Posted: 11 Nov 2013 12:56 PM PST

Freedom of Speech – Zacqary Adam Green:  “What is everyone complaining about? This is a free service, and [large corporation] can do whatever they want with it!” That’s true. Also wrong. Please stop saying it.

There’s always outrage whenever a popular online service like YouTube, Google, Facebook, Twitter, Tumblr, Flickr, or Whatevr makes some kind of unpopular change, or when unscrupulous business practices come to light. And in return, there’s always outrage at the outrage. “The service is free,” they say, “and it’s owned by a private company. Go use something else if you don’t like it.”

This is usually code for “I disagree with your complaint, and I get insecure and anxious when people have opinions that aren’t mine, because it reminds me of how alone I am in the universe. Therefore I am lashing out rather than attempting to explore my capacity for empathy.” It’s also a pretty weak argument.

On the one hand, yes: private companies can do whatever they want with their websites, and nobody can stop them. On the other hand, free speech allows people to be assholes, and say asshole things like, “This is a free service, and the parent company can do whatever they want with it,” and nobody can stop them. But we can sure try to stop them by criticizing the hell out of it.

This is how freedom works. It means nobody can kill you, imprison you, or fine you for doing whatever you want; not that nobody can yell at you. You are perfectly free to be an asshole. I am free to tell you you’re being an asshole. Then, you’re free to stop being an asshole. Or not. Or you could keep being an asshole. But if you did that, you’d be such an asshole.

That’s the crux of the issue. If you’re interested in exploring your capacity for empathy, here are a few reasons why it might be okay for people to complain about a free service.

“Go use something else if you don’t like it,” reminds me of, “If you don’t like ‘merica, you can get out!” Like, have you seen Canadian visa requirements? It’s not that easy. Switching away from a free service is a lot easier than emigration, but with the amount of lock-in and monopolization going on in the tech industry, it’s still often a challenge. Other services might not integrate with your OS or your other services the way that a badly-behaving market leader does.
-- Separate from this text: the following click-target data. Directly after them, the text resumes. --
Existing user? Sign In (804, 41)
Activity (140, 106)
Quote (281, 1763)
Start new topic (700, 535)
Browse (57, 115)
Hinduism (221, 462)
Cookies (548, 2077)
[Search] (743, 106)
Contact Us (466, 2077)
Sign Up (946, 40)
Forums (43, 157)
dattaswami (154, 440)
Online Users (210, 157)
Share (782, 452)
Social networks make this even worse: if nobody else is using an alternative, then you’re effectively cutting yourself off from the rest of the world. In this day and age, Facebook, for example, has come to define the way billions of people communicate every day; it’s nearly impossible to switch away from. If Facebook were an open-air plaza in a city, the government would have reasonable cause to invoke eminent domain and seize it for the public. When something privately-owned grows big enough, and starts to affect enough people’s lives, it’s no longer okay for the private owner to do “whatever they want.” The public has become a stakeholder.
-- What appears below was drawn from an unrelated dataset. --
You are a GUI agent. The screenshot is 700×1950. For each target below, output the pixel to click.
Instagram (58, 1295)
This is also true, by the way, for smaller niche networks besides Facebook, Twitter, YouTube, etc. Size doesn’t always matter relative to the whole world; impact on a community is what matters.
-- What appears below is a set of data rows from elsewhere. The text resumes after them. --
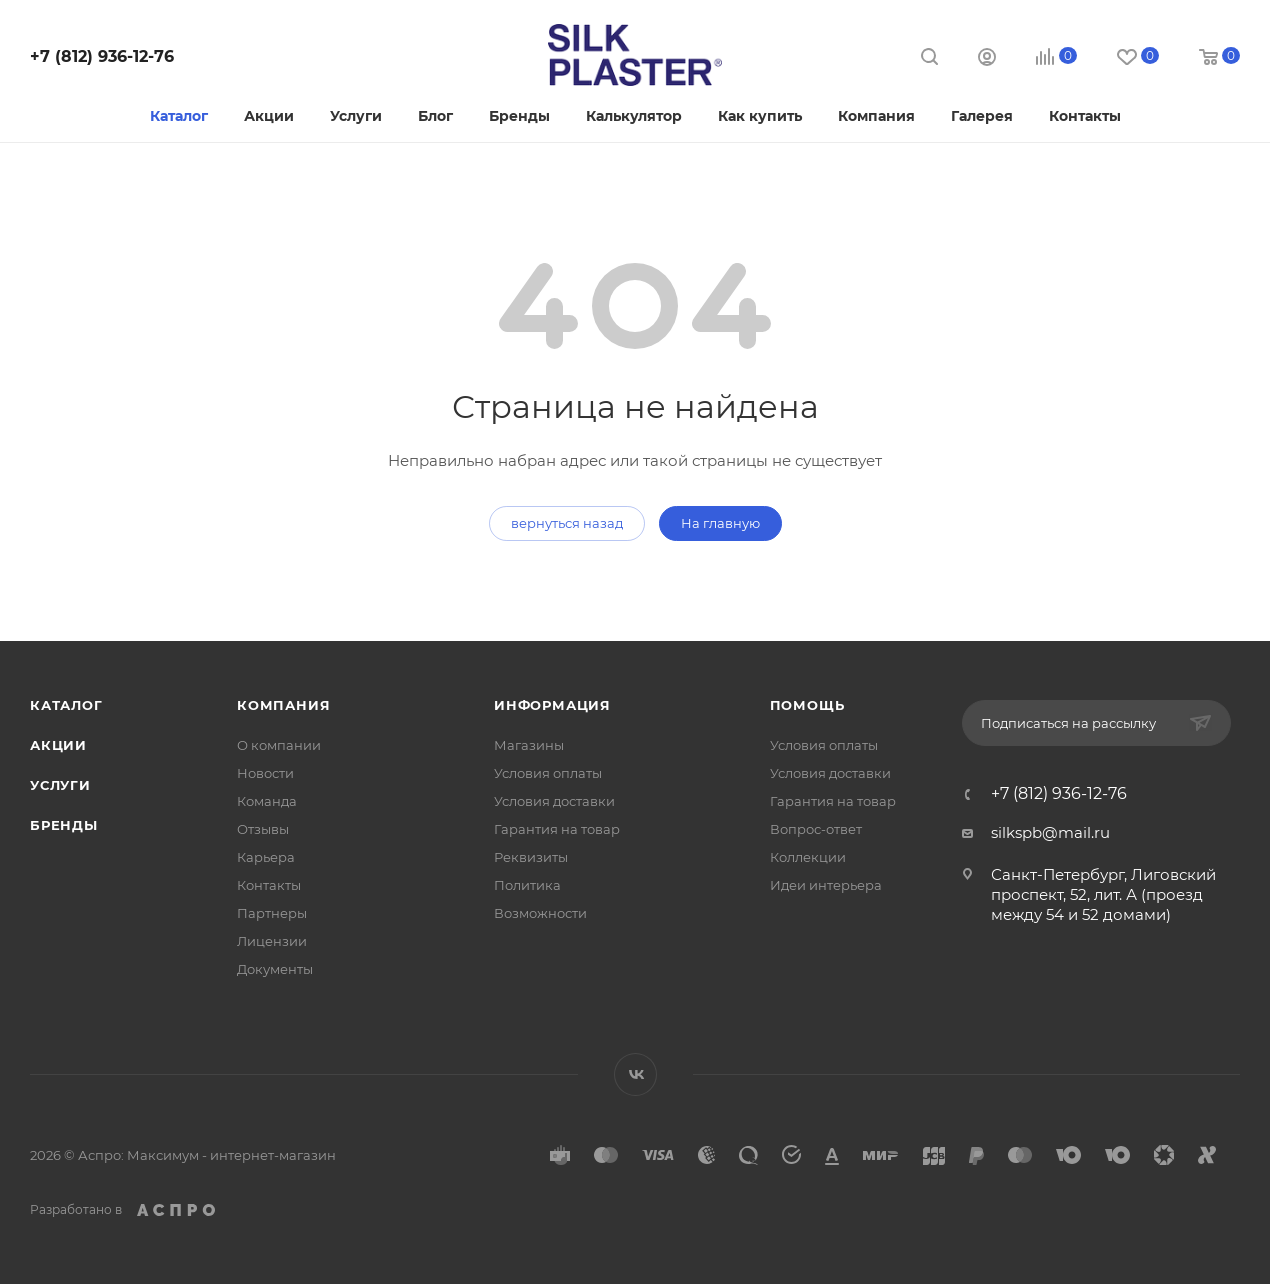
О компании (279, 745)
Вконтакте (635, 1074)
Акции (58, 745)
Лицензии (272, 941)
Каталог (66, 705)
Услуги (60, 785)
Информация (552, 705)
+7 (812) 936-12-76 (102, 56)
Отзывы (263, 829)
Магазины (529, 745)
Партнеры (272, 913)
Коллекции (808, 857)
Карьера (266, 857)
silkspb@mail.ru (1050, 832)
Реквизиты (531, 857)
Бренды (64, 825)
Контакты (269, 885)
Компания (283, 705)
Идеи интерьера (826, 885)
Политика (527, 885)
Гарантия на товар (557, 829)
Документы (275, 969)
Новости (265, 773)
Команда (267, 801)
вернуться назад (567, 523)
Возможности (540, 913)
If you, a private individual or company, aren’t prepared to hear your users’ concerns and deal with them, then please don’t start an online service, and especially not a social network. Even if only 10% of people are upset about something, they still matter. “You can’t please everybody” isn’t an excuse when you’re running something as infinitely personalizable as a web service. You still can’t please everybody, but you can come pretty close if you care enough.

If those last four paragraphs don’t do anything for you, that’s fine. You’re not required to agree with anything. But please just stop trying to shut down or dismiss criticism of anything just because it’s “free,” and because people “don’t have to” see it or use it. If their complaints are ridiculous, go right ahead and point that out, but if you try to deny someone’s inalienable right to complain, you’re kind of being an asshole. So don’t do it anymore.

Freedom of speech dictates that you are not in any way, shape, or form required to comply with the request not to be an asshole anymore. Just in case you’re one of those assholes who constantly needs to be reminded of that. Asshole.